The cost of tailoring communications services for 17
global customers slashedBT's
overall profitability, the UK's largest telecommunications provider
said this morning.
BT annnounced a 5% rise in sales to £5.437bn but an 81% plunge
in pretax profits to £113m for
the third quarter. It blamed poor cost control in its Global
Services division. The division saw sales rise 15% to £2.2bn but an
operating loss of £501m.
A spokesman said the cost of tailoring bespoke solutions for
clients was not matched by the division's ability to replicate
those solutions in other markets.
The company said earlier it would review 17 of its largest and
most complex contracts, worth £1.4bn. Two are still outstanding.
The spokesman said the review may lead to renegotiations on the
"handful" of contracts that are unprofitable.
BT CEO Ian Livingston also
replaced the head of Global Services Francois Barrault with
Hanif Lalani, previously group finance director. In all, 1,500 have
left the division, and more may follow, said the spokesman.
Livingston said earlier he would cut headcount by 10,000 - 3,000
BT staff and the rest contractors. The spokesman said this was
largely complete, with only 500 to go to reach that target.
Commenting on the results, Livingston said BT performed well
except for Global Services. Three divisions were ahead of
expectations, delivering the best year on year profit growth for
five years, he said.
BT is clearly benefiting from greater demand for more digital
connections and faster speeds across the board.
Enterprise division sales rocketed 18%, driven by demand for
convergence and unified services such as telepresence and
conferencing, but earning were flat, a sign of intense competition
in the sector.

============

THINGS TO DO:
[1] Answer these from the article on BT's quarterly results, each on its own line:
(a) By what percentage did BT's third-quarter pretax profits fall?
(b) Who replaced Francois Barrault as head of Global Services?
(c) How much did Enterprise division sales rise?
[2] Pick up the article on BT's quarterly results after its final sentence and continue it.
The listing that follows comes from a different source than the article on BT's quarterly results.

============

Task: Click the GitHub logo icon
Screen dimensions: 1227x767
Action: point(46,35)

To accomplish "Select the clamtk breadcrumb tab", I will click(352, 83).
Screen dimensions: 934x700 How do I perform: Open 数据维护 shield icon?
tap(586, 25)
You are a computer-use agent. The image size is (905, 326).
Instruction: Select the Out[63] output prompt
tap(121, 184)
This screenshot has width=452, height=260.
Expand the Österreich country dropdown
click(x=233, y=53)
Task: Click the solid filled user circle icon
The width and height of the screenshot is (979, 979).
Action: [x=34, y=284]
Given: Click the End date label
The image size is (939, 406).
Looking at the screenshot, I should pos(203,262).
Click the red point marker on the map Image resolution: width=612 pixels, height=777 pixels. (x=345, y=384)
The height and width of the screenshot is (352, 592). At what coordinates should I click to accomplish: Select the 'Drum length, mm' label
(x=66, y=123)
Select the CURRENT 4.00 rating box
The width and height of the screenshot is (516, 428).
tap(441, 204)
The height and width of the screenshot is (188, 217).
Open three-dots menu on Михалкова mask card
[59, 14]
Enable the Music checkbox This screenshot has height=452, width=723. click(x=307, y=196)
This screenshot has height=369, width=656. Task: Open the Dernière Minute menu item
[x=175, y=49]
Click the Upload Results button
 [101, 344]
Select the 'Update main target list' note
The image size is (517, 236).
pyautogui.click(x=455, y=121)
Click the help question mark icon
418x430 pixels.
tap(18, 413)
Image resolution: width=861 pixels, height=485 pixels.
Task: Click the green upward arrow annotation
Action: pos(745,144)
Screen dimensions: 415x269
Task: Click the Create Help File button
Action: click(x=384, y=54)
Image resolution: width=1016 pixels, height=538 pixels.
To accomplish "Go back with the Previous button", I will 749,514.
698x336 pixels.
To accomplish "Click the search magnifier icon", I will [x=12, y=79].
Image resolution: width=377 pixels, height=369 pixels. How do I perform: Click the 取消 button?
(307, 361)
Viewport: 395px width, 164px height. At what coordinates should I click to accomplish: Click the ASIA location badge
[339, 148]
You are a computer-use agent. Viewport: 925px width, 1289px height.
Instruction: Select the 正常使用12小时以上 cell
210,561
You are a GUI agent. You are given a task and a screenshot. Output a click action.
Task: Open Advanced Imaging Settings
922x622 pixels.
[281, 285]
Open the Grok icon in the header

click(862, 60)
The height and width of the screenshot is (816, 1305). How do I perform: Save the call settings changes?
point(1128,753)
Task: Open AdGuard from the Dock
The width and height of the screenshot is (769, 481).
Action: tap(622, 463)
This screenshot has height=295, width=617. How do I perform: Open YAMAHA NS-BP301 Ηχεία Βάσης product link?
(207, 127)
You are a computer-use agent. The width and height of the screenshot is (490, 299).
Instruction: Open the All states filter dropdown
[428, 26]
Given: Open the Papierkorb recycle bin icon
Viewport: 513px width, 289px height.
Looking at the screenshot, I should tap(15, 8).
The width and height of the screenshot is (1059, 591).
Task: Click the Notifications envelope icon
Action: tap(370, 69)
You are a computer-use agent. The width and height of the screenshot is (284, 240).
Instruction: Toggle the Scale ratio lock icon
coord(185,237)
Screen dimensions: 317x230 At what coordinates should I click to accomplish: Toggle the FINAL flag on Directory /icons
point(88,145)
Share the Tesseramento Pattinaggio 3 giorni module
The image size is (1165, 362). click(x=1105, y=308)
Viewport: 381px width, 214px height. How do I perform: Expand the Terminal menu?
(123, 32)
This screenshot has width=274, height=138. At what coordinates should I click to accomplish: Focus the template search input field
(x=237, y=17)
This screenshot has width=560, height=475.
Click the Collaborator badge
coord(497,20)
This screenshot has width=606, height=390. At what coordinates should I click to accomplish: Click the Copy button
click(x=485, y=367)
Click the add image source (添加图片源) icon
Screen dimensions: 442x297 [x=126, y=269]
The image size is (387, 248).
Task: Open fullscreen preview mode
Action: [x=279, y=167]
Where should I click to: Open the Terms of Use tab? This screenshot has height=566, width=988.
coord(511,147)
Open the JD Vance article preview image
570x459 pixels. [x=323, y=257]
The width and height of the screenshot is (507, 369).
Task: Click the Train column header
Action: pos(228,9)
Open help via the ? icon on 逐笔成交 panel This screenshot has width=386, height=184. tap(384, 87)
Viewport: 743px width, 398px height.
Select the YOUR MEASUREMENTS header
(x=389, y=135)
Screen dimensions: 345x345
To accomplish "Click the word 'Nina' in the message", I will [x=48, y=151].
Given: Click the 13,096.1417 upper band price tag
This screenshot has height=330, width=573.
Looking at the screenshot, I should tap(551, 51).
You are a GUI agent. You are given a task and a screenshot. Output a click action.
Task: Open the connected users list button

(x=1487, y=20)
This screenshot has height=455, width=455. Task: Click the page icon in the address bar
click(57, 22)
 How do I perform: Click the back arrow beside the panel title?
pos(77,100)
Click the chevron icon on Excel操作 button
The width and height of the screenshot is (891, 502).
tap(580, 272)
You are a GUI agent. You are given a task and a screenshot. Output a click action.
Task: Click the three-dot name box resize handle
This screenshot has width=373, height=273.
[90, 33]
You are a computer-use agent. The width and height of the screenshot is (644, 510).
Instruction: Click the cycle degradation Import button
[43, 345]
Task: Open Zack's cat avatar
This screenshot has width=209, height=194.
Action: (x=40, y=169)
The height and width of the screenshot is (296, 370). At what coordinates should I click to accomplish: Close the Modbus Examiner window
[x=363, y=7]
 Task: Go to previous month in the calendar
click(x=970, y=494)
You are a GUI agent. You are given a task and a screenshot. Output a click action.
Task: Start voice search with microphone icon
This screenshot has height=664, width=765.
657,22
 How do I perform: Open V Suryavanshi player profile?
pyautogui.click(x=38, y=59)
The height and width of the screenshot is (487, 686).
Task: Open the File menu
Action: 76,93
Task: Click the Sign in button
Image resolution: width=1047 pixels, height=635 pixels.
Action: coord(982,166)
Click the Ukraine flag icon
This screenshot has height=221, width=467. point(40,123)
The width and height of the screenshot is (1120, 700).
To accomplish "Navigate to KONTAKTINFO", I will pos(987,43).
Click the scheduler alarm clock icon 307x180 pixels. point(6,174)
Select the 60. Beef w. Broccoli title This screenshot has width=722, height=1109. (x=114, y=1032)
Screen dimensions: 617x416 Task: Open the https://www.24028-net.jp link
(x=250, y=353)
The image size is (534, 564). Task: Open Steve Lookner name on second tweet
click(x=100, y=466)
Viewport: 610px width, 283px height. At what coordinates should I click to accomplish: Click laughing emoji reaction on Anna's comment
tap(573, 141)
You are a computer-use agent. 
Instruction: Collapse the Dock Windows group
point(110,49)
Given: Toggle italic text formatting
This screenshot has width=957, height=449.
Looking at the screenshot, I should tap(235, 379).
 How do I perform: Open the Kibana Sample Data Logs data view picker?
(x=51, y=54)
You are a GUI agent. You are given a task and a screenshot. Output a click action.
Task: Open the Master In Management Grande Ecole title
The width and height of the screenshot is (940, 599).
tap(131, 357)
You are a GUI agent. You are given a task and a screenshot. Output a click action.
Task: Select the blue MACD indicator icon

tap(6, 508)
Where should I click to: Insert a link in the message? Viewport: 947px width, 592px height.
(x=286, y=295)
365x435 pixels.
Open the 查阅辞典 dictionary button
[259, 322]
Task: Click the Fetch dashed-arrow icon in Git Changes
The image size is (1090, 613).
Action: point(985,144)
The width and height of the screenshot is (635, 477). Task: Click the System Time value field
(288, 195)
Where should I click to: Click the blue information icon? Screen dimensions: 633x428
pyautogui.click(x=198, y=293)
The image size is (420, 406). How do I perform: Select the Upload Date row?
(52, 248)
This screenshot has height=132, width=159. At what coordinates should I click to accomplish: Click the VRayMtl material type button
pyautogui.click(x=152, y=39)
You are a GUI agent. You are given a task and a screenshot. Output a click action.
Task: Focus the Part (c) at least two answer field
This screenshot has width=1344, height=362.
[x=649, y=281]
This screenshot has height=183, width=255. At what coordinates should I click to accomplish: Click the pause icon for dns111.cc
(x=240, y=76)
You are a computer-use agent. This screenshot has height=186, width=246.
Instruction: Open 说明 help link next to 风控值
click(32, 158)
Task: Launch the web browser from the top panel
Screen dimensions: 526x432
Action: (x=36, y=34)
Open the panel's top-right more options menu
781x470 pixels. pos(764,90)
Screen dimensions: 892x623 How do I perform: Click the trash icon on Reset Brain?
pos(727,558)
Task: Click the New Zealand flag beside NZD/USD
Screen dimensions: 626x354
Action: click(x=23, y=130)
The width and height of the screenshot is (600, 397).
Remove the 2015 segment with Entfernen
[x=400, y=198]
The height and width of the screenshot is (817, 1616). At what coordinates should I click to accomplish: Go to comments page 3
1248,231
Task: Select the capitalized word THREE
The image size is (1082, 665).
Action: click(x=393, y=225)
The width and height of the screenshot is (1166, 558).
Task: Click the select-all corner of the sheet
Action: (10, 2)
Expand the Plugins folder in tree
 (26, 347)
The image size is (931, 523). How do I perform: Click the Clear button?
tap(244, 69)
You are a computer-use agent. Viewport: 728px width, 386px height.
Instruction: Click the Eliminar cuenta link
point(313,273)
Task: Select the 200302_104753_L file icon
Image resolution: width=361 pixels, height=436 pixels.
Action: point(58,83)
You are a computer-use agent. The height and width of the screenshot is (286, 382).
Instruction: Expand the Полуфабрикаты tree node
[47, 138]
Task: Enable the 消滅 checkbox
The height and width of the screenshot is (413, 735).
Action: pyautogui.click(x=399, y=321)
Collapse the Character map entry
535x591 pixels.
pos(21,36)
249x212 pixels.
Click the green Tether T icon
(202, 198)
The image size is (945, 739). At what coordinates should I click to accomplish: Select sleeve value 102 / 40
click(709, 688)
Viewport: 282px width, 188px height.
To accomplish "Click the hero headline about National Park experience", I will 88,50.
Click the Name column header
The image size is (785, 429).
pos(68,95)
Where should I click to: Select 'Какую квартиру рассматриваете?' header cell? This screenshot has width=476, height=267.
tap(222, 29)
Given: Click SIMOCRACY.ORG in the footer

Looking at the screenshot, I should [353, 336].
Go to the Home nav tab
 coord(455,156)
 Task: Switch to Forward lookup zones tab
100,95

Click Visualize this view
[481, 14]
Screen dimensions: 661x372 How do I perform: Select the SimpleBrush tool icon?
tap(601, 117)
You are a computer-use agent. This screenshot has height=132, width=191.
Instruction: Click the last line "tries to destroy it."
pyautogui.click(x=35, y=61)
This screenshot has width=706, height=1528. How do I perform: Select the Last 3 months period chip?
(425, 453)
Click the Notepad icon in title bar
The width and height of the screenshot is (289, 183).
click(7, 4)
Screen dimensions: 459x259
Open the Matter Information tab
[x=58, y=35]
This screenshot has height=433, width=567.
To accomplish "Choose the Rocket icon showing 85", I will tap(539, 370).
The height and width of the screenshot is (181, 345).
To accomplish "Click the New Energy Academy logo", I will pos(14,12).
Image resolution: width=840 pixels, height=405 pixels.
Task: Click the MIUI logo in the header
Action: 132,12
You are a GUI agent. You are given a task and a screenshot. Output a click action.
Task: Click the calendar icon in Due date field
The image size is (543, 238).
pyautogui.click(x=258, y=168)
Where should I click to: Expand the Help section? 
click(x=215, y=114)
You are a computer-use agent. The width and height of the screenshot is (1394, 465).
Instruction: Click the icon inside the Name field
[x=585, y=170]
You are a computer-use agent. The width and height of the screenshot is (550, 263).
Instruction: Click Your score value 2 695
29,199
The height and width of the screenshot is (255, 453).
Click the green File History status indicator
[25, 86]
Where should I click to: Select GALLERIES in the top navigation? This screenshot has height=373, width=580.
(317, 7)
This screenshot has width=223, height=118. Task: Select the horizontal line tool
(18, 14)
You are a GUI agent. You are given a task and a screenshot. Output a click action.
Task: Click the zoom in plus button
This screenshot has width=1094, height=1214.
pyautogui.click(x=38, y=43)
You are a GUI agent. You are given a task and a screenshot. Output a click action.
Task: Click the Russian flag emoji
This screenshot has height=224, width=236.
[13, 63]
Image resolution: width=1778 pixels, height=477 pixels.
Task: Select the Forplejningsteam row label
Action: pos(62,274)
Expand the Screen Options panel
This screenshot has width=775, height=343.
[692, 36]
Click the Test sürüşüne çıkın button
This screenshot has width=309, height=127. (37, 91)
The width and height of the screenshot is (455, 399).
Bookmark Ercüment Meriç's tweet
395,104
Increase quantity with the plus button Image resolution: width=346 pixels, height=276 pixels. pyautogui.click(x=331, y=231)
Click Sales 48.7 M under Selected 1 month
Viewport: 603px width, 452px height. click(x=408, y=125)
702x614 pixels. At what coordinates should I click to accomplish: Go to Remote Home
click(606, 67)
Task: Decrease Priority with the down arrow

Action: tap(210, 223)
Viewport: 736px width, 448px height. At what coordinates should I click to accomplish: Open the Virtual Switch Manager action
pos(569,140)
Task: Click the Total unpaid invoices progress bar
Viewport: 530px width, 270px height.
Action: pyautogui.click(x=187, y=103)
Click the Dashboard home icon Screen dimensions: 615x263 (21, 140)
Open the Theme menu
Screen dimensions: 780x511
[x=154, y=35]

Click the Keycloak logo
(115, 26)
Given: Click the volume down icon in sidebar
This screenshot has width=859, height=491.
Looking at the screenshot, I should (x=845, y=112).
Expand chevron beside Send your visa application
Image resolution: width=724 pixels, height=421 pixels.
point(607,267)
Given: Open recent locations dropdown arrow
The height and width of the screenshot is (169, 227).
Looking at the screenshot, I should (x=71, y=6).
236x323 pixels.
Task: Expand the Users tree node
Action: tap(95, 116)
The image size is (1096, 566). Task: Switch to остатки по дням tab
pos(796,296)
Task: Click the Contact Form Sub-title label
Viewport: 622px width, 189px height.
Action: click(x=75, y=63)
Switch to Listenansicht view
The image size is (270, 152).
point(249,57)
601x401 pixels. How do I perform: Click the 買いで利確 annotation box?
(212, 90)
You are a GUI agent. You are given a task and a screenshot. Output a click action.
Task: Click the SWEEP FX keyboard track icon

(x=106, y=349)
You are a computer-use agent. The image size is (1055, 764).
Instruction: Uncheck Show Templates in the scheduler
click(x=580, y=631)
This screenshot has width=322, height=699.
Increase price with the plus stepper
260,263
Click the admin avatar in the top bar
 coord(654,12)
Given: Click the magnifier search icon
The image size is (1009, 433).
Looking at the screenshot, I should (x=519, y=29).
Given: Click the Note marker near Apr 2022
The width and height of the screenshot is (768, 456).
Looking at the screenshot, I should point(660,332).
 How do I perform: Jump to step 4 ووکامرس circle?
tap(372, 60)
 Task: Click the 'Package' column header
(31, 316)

============

ANSWERS FOR THE TASKS:
[1]
(a) 81%, to £113m.
(b) Hanif Lalani, previously group finance director.
(c) 18%.

[2]
BT's Business division now provided IT services to more than
50,000 small and medium businesses, and nearly 320,000 SMEs have
signed up to Tradespace, BT's digital market forum.
BT's consumer broadband customers rose by 83,000 to 4.7 million,
making BT the UK's top supplier in this market.
Mobility was also a feature as the number of minutes on BT's
Openzone wi-fi service doubled over the same quarter a year ago
following new hotspots opening up and new deals with Swisscom
Hospitality services and SFR in France.
Looking ahead, BT is running a 40Mbps pilot scheme with five
communications resellers to offer generic Ethernet access over
fibre to the cabinet. This is a response to
Virgin Media's launch of a 50Mbps service to the home, which
should cover 12 million homes by summer.
BT slashed prices for Ethernet-based products with effect from 1
February, which is good news for resellers and very high volume
users. But the cost of unbundled lines is likely to rise from
April, once the regulator Ofcom finishes its
review of Openreach leased line and local loop prices.